Building a Data Pipeline with DBT, PostgreSQL, and Airflow
*based on a video from Data Engineering Academy. Steps still need verification
Overview
This technical guide demonstrates how to set up a complete data pipeline using Docker, PostgreSQL, DBT, and Airflow in a Linux environment (Ubuntu) running on Windows Subsystem for Linux (WSL).
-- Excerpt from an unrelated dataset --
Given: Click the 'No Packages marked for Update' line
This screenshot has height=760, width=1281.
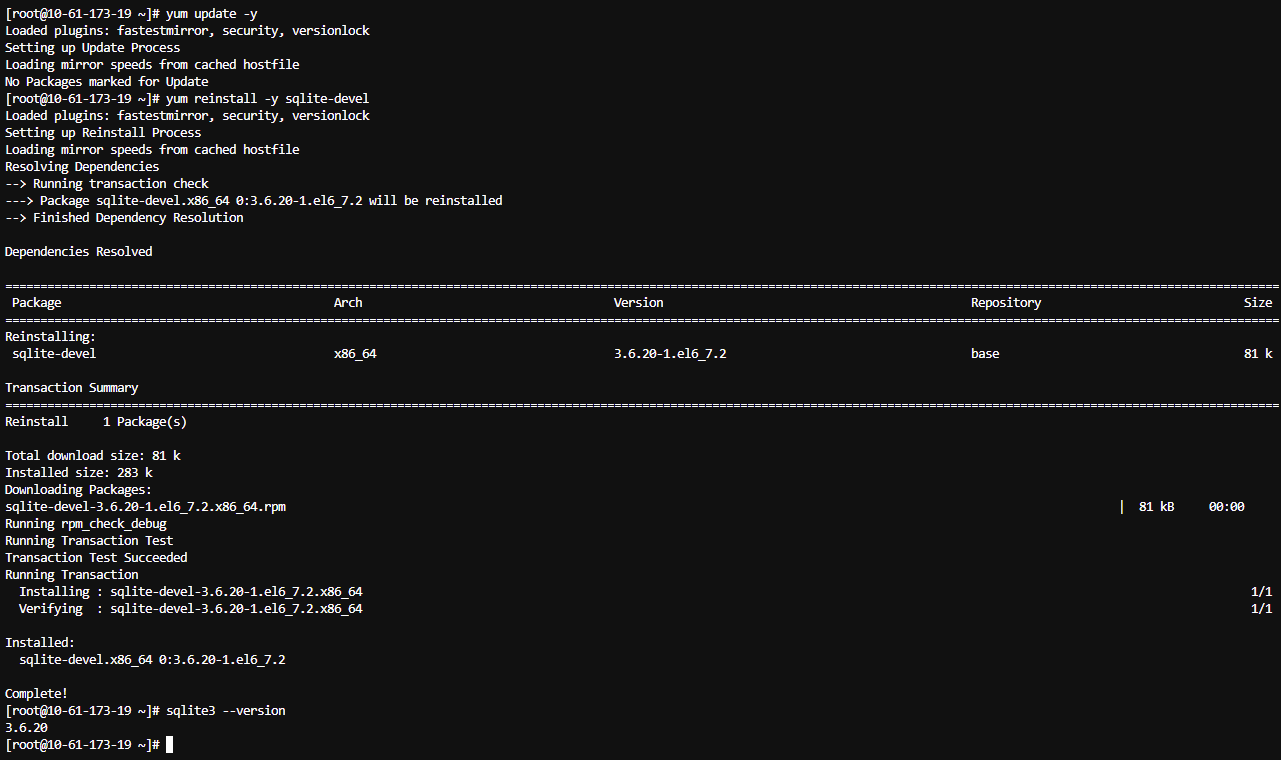Looking at the screenshot, I should click(107, 81).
The pipeline includes data ingestion from a weather API, data storage in PostgreSQL, data transformation using DBT, and orchestration with Airflow.
Prerequisites
- Windows machine with administrative access
- Basic understanding of Linux commands, SQL, and Python
- Familiarity with data engineering concepts
System Setup
1. Enable Windows Subsystem for Linux (WSL)
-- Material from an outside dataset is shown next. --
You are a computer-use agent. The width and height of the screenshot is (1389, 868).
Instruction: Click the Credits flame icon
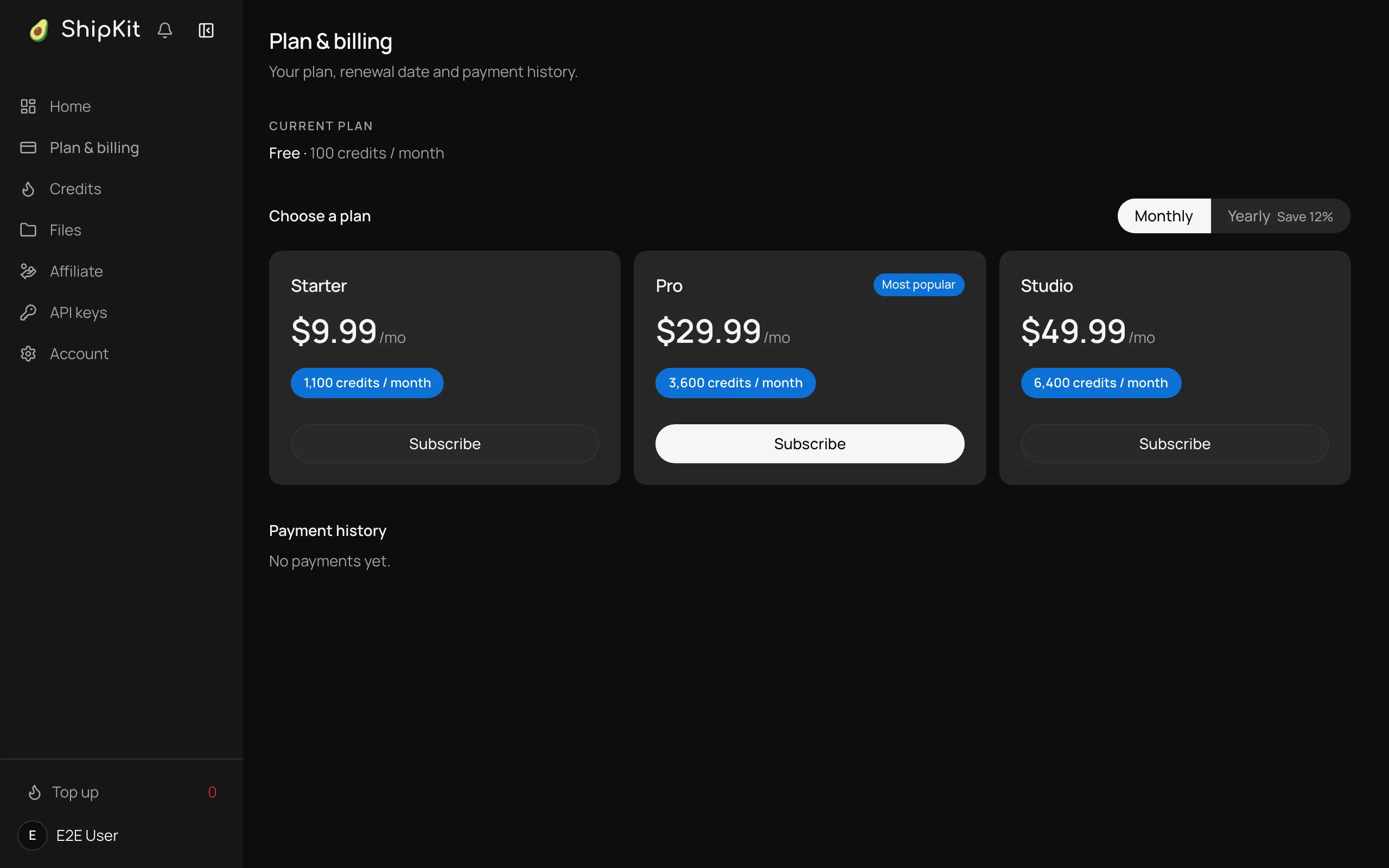[28, 189]
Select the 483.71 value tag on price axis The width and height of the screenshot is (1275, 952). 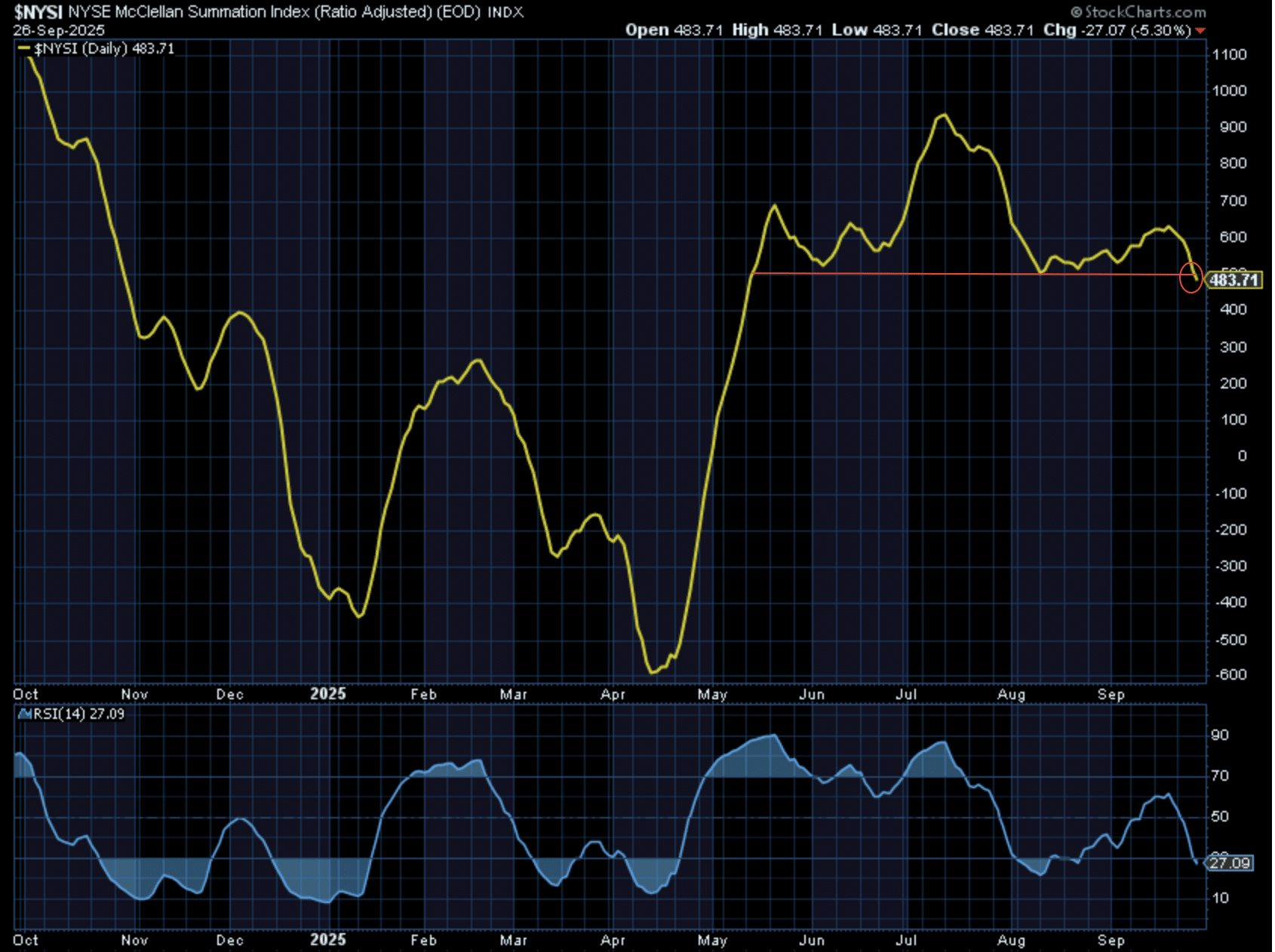point(1234,280)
- Search for "Windows features" in the Windows search bar
- Check the box for "Windows Subsystem for Linux"
- Click "OK" and restart if prompted
2. Install Ubuntu on WSL
- Open Visual Studio Code
- Click the "Remote Window" button in the bottom left corner
- Select "Connect to WSL"
- Choose "Install new distro" and select "Ubuntu 24"
- Create a username and password when prompted
3. Configure Docker with WSL
- Install Docker Desktop for Windows if not already installed
- Open Docker Desktop settings
- Navigate to "Resources" > "WSL Integration"
- Enable integration with Ubuntu
- Apply changes and restart Docker
Project Setup
1. Create Project Structure
# Navigate to home directory
cd ~
# Create project directories
mkdir -p repos/dbt_postgres_airflow/{dbt,postgres,airflow}
2. Set Up PostgreSQL with Docker
Start PostgreSQL:
docker compose up -d
Create a docker-compose.yaml
file:
services:
dw:
image: postgres:latest
ports:
- "5432:5432"
environment:
POSTGRES_DB: dw
POSTGRES_USER: postgres
POSTGRES_PASSWORD: postgres
DB_NAME: dw
DB_USER: dw_user
DB_PASSWORD: dw_password
Navigate to the postgres folder:
cd ~/repos/dbt_postgres_airflow/postgres
Installing Required Software
1. Install Homebrew
/bin/bash -c "$(curl -fsSL https://raw.githubusercontent.com/Homebrew/install/HEAD/install.sh)"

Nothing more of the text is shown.